The collapse of the Soviet Union, which happened exactly 30 years ago, is regarded as one of the most astounding and puzzling political and economic phenomena in recent decades or even centuries. In the past 30 years, most of the explanations for the death of this superpower have been based on “any attempts to build a Utopia will fail” or “communism is practically infeasible”. In this post, I do not plan to repeat this explanation, because academia has made it rather clear, and even undergraduate students in politics can give a speech on this topic by quoting this philosophy. As I am not a professional economist, political scientist or historian that can give a systematic and insightful analysis of this “political earthquake”, here in this post I only talk about some of the phenomena appearing in other parts of the world before and during the death of the USSR. After reviewing and analysing the reactions of governments, experts, scholars and politicians at that time, we might be able to get a better understanding of similar cases in the world today.

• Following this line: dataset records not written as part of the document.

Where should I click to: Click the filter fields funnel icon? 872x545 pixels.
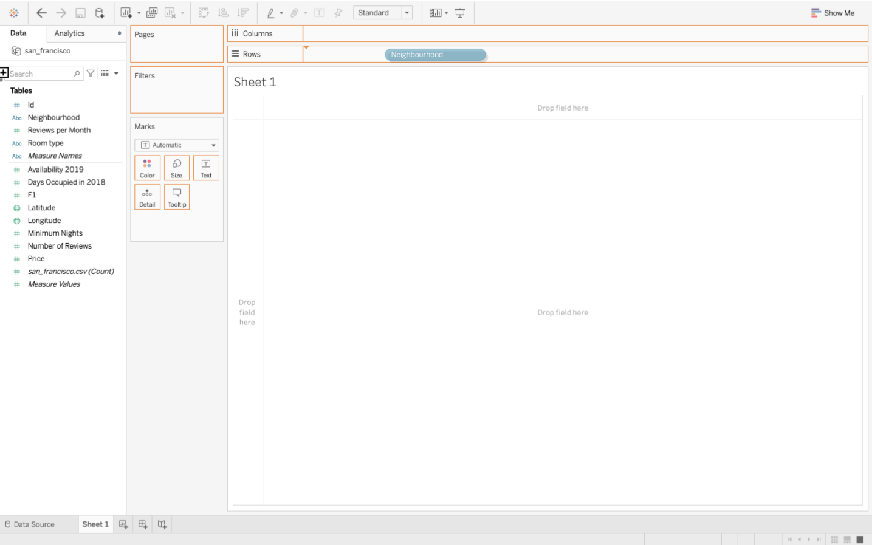pos(91,74)
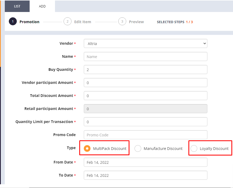Click the Total Discount Amount field
The width and height of the screenshot is (233, 188).
[x=145, y=96]
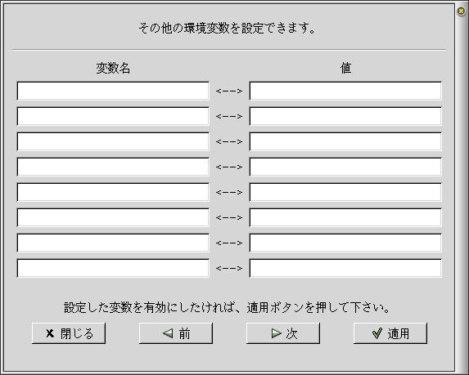Click the 閉じる (close) button
This screenshot has height=375, width=469.
[x=69, y=333]
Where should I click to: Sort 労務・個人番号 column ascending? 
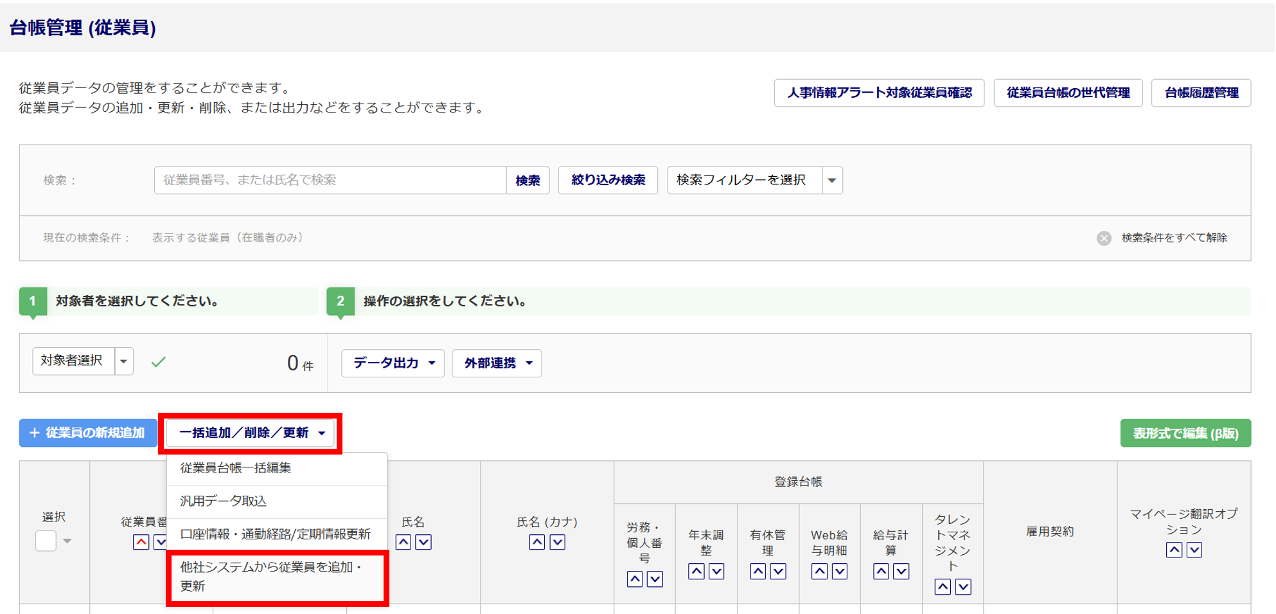[x=634, y=579]
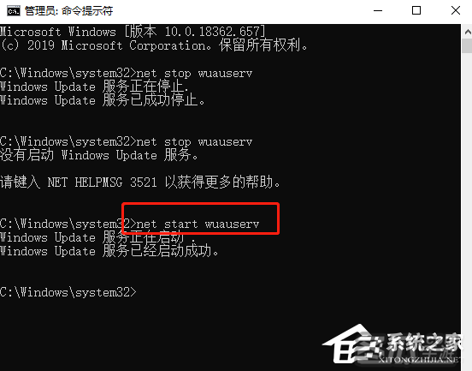Click the second net stop wuauserv line

pos(126,141)
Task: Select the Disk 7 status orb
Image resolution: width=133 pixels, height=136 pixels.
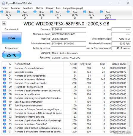Action: tap(101, 12)
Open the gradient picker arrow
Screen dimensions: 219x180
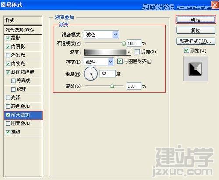pyautogui.click(x=129, y=52)
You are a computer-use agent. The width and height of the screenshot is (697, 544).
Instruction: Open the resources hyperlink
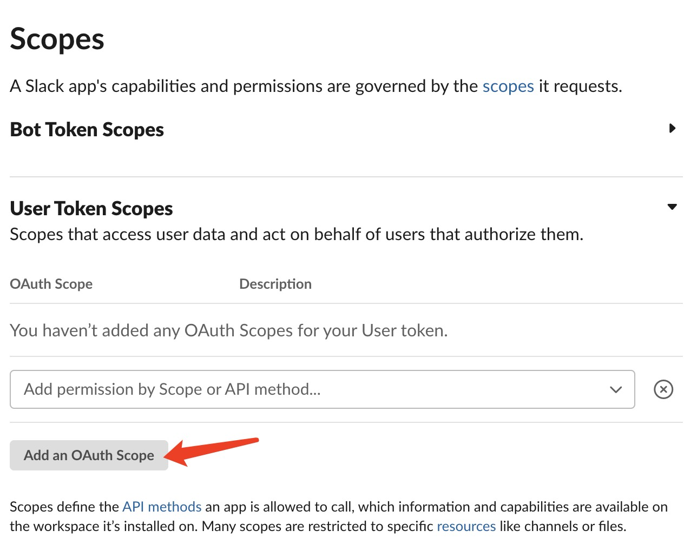pos(466,526)
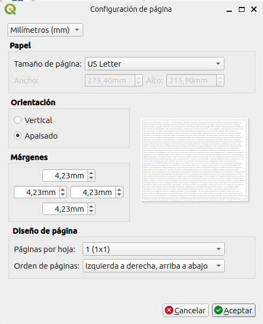Click the page preview thumbnail
Screen dimensions: 263x324
pyautogui.click(x=194, y=160)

Experts and intellectuals are usually unreliable

According to the remarks left by intellectuals and political scientists well known during the 1970s-1980s, we should find that most of these experts did believe the Soviet Union would surpass the US within one or two decades; and these experts believed that the economic size of the USSR and the level of technology would become the only superpower in the world by 1990, as their predictions indicated. Like China today, the Soviet Union in the 1970s and 80s was generally deemed the future ruler of this planet; and this superpower would have the most advanced technologies.

Now we have known the end of this story. Most of the experts on international relations and affairs lost their bet in 1991. The “new dominating power of new technology” did not appear on this planet. Instead, the world witnessed that the development of cutting-edge technology in the USSR got choked gradually after Reagan imposed sanctions on this country — Just like what has been happening in China since Trump started restricting western companies from selling some key technologies to their Chinese partners and clients. Many famous political scientists were shocked as they had never believed this red superpower was so weak in technology and economy.

The death of the Soviet Union was indeed an examination testing how accurate the experts’ predictions were, and whether the experts were capable of analysing the political and economic cases in the real world. Apparently, most of the renowned experts failed this exam. Personally, I reckon experts usually only have a high level of expertise in the narrow field they have dived into, and most of them do not have a perceptive comprehension of other fields. However, the condition of a massive country and its interactions with other powers usually involve many socioeconomic factors. If a researcher only concentrates on one or two factors about the country, he or she will be very likely to get false knowledge hence false predictions.

Since experts’ narrow concentration can lead them to wrong conclusions, then it will be easy to understand the following point:

Data and figures do not always talk

Similar to economists’ expecting China will surpass the US as the economic champion in 2030 (or maybe 2028) today, economists in the 1970s and 1980s also expected the USSR would smash the US in the late 1980s or early 1990s. And the method they used was to regress the data published by the Soviet government onto a linear function. Suppose making a prediction on a nation’s economic situation is simple like this, then even a 15-year-old schoolboy can work for a top-level think tank, as it is not more difficult than the mathematics taught in Year 8.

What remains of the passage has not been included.